**WORK REQUIRED:** Everything from the line holding "Click the word" to the last line of the material below must be retyped exactly, minus any pictures.

**DATA FOR REVIEW:**
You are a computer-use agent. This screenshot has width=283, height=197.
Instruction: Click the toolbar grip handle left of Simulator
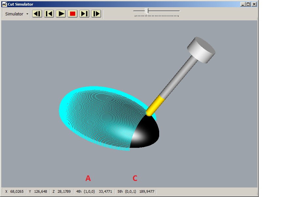click(x=3, y=14)
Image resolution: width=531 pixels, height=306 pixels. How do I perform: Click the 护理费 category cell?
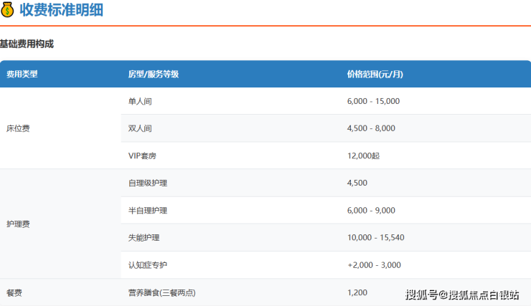pos(18,224)
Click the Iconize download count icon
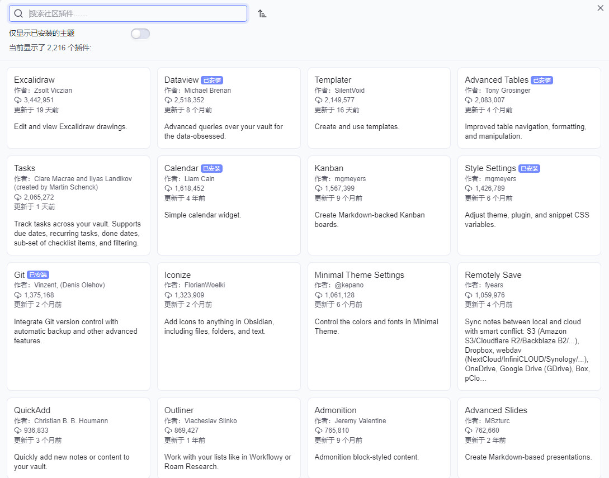The image size is (609, 478). tap(168, 295)
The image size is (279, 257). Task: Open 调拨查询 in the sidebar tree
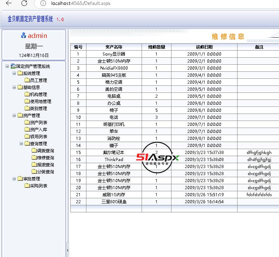[45, 151]
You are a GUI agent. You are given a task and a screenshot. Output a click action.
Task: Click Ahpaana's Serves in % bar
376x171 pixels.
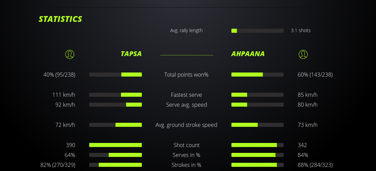click(x=257, y=155)
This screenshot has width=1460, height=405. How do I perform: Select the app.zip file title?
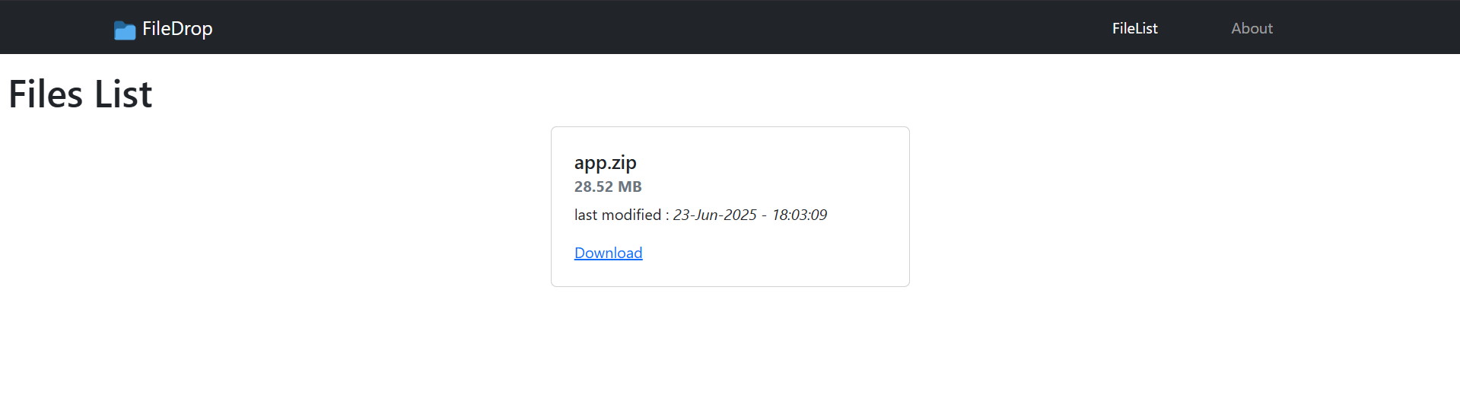point(605,163)
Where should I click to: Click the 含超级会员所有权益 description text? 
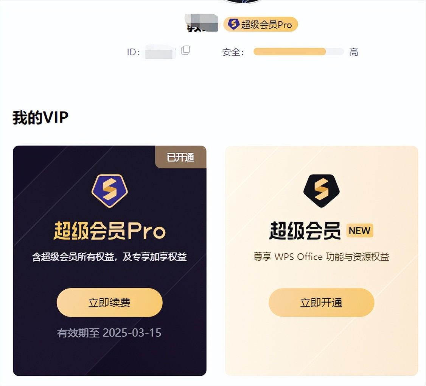(109, 256)
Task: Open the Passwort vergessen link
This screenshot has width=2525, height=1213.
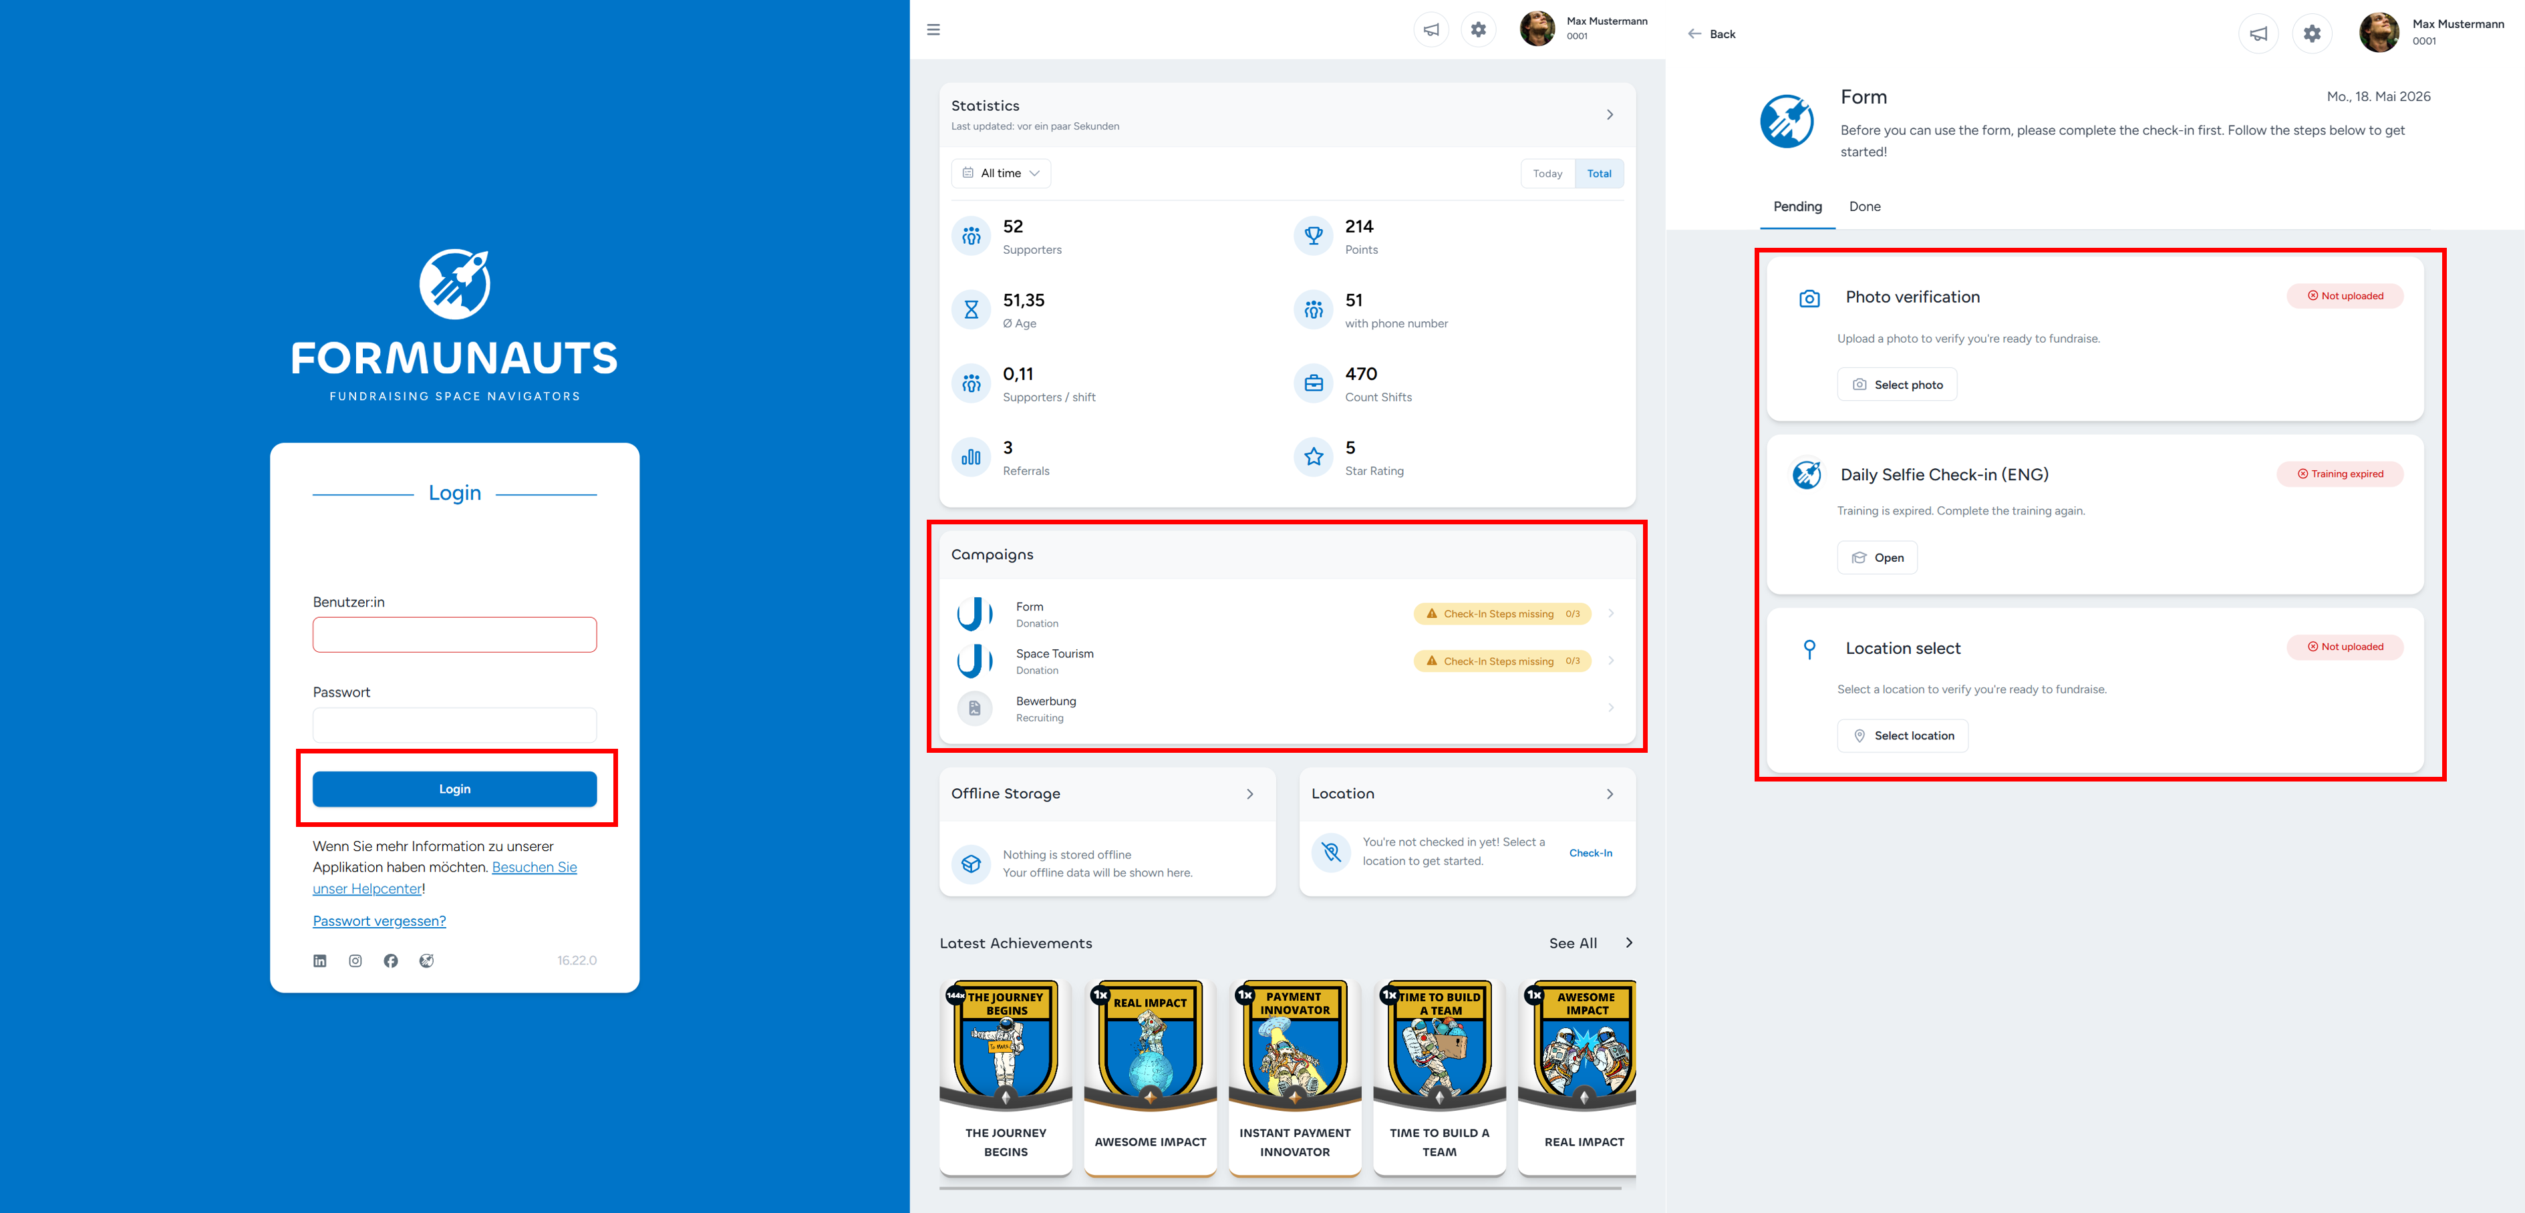Action: coord(379,921)
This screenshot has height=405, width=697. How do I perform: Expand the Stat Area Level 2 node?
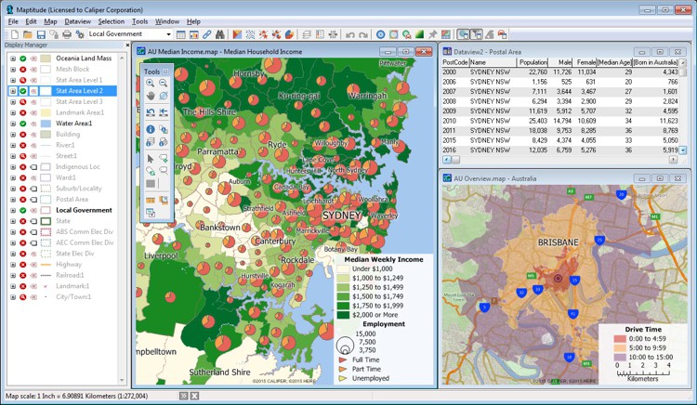[12, 91]
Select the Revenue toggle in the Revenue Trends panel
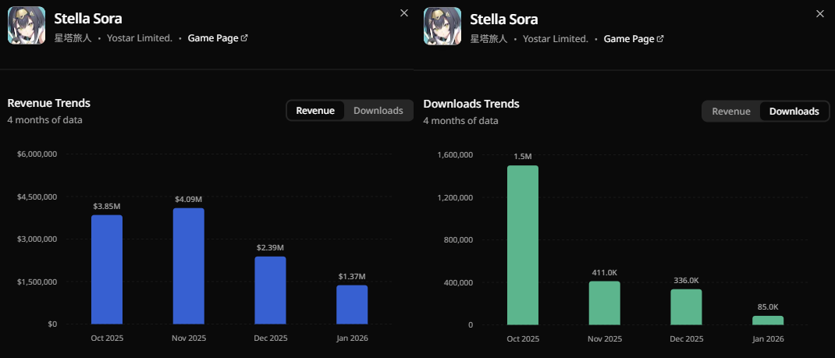Screen dimensions: 835x358 [x=315, y=111]
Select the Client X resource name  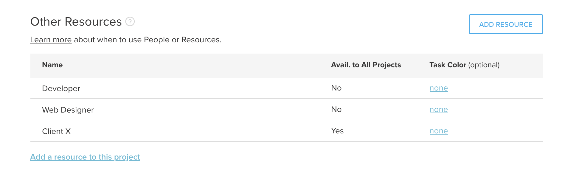click(56, 131)
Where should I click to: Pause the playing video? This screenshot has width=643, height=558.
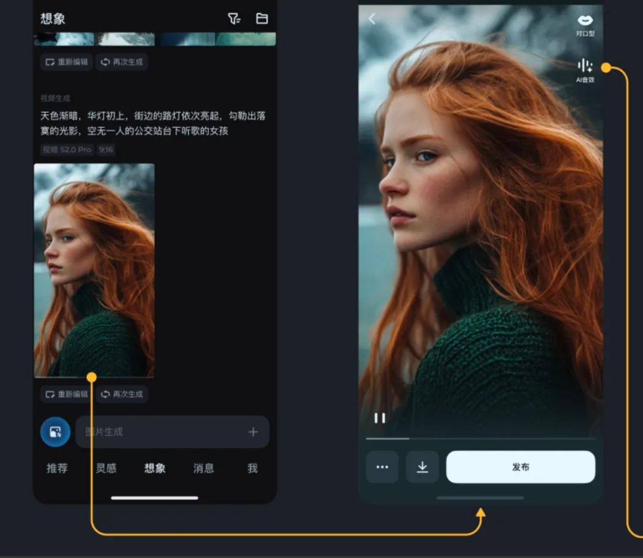click(x=380, y=419)
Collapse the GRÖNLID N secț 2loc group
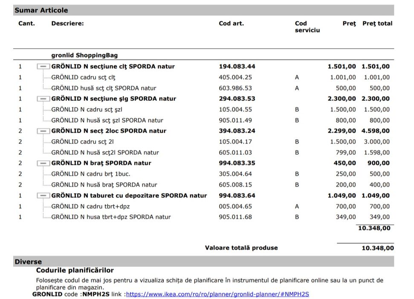This screenshot has height=299, width=414. tap(43, 131)
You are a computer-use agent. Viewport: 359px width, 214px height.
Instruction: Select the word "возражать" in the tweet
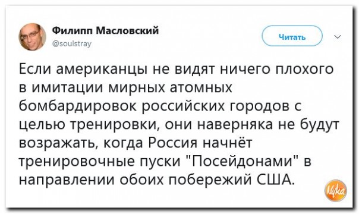coord(59,143)
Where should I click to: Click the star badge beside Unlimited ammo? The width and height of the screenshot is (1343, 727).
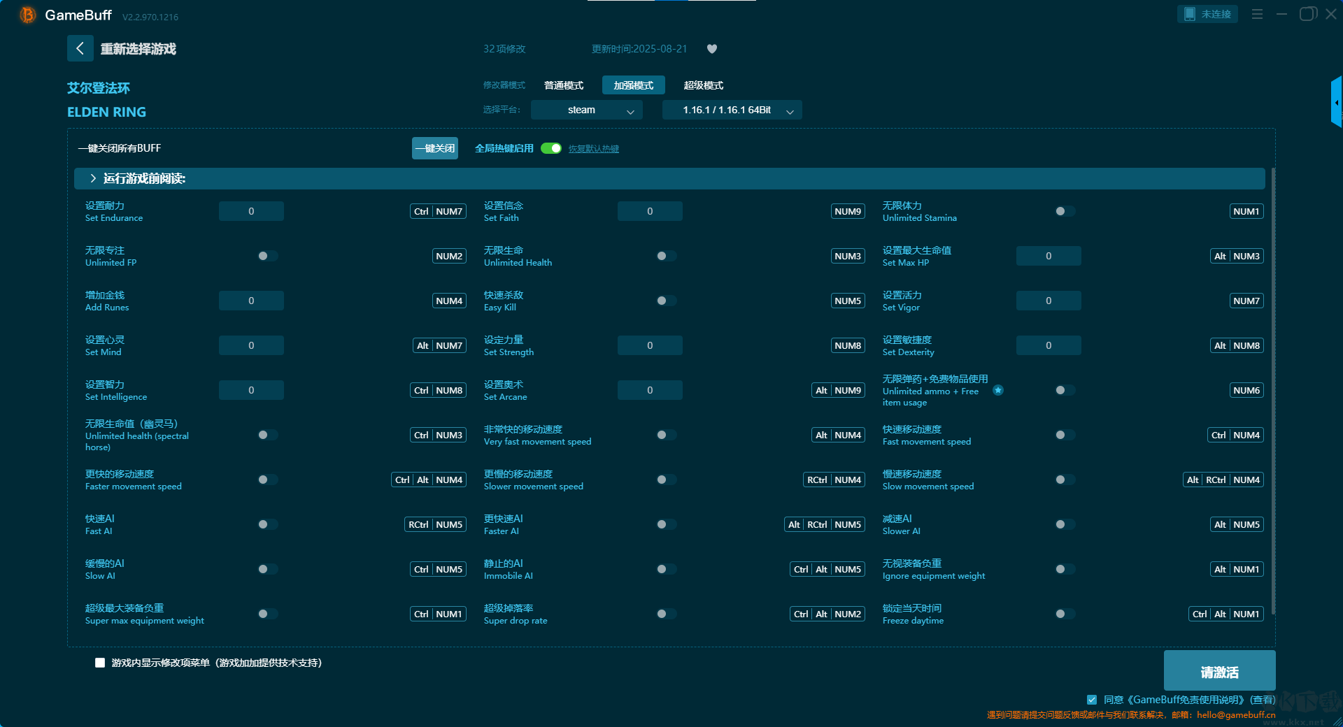(x=998, y=390)
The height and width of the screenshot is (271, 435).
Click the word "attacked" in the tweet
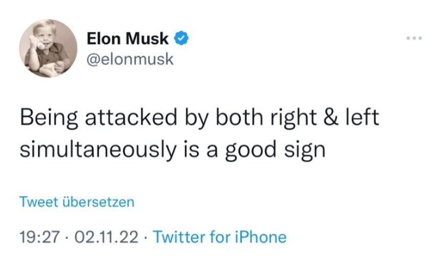click(x=128, y=118)
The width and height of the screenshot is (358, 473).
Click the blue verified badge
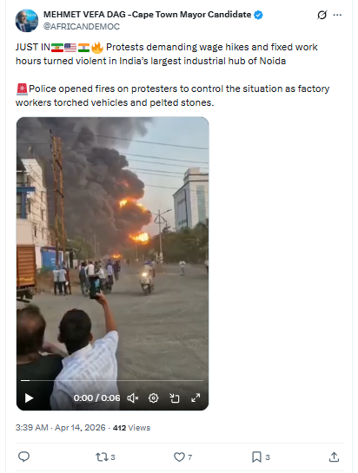(x=258, y=15)
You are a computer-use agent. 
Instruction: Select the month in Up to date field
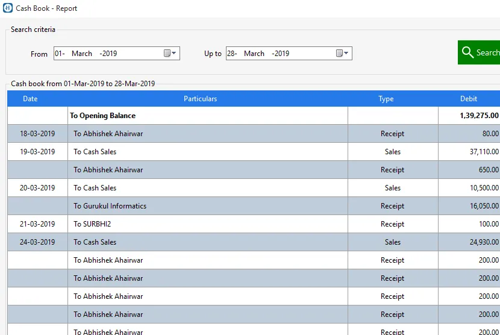254,54
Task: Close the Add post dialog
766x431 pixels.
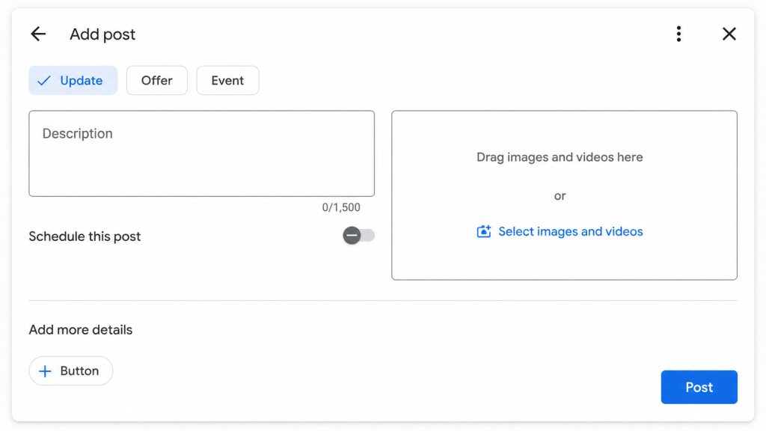Action: click(x=729, y=34)

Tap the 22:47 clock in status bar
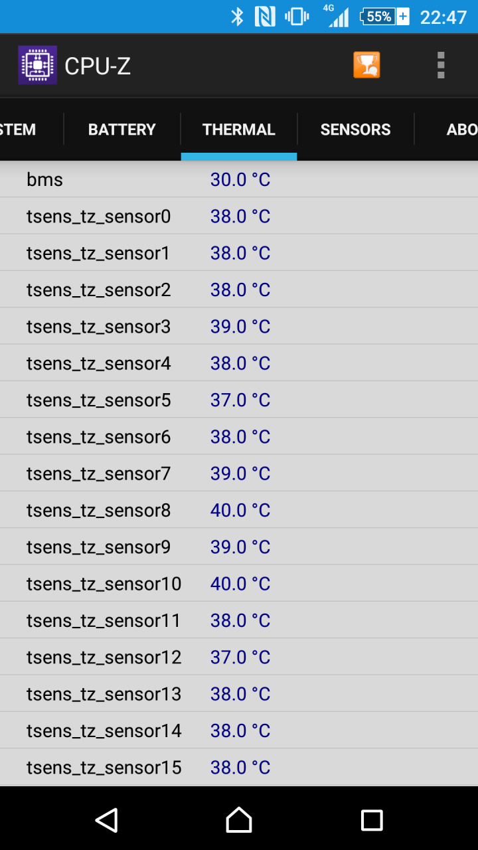[x=443, y=17]
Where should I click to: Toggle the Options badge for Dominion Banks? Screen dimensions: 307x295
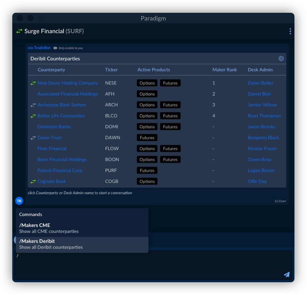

**SOLUTION FOR THIS EXERCISE:**
Click the word "attacked" in the tweet
click(x=128, y=118)
The width and height of the screenshot is (358, 473).
Click the blue verified badge
(x=258, y=15)
You are a computer-use agent. 
Instruction: Select the month in Up to date field
254,54
Task: Close the Add post dialog
766x431 pixels.
Action: click(x=729, y=34)

Tap the 22:47 clock in status bar
[x=443, y=17]
Where should I click to: Toggle the Options badge for Dominion Banks? Screen dimensions: 307x295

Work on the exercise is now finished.